Rows showing where targets appear
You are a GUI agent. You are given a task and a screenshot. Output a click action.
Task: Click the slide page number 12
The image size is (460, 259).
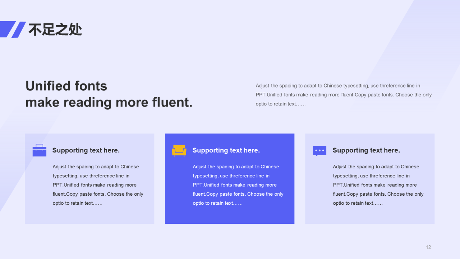click(428, 247)
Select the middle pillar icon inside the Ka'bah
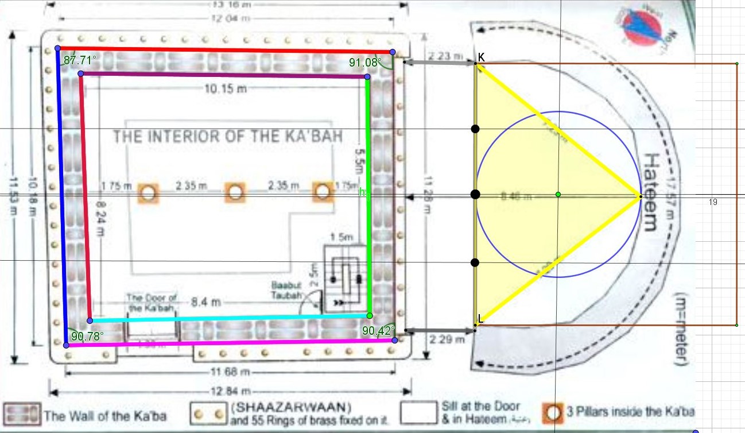 pos(235,192)
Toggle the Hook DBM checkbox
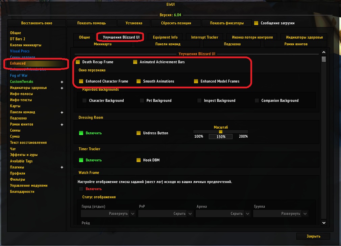 click(139, 160)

• Required task:
Update the material above by replacing "checkbox" with "check box" and leaving everything else unchanged. Leave the pictures out of your copy.

• Result for this task:
You are a GUI agent. You are given a task and a screenshot. Output a click action.
Task: Click the slide page number 12
The image size is (460, 259).
click(428, 247)
Select the middle pillar icon inside the Ka'bah
 pos(235,192)
Toggle the Hook DBM check box
 click(139, 160)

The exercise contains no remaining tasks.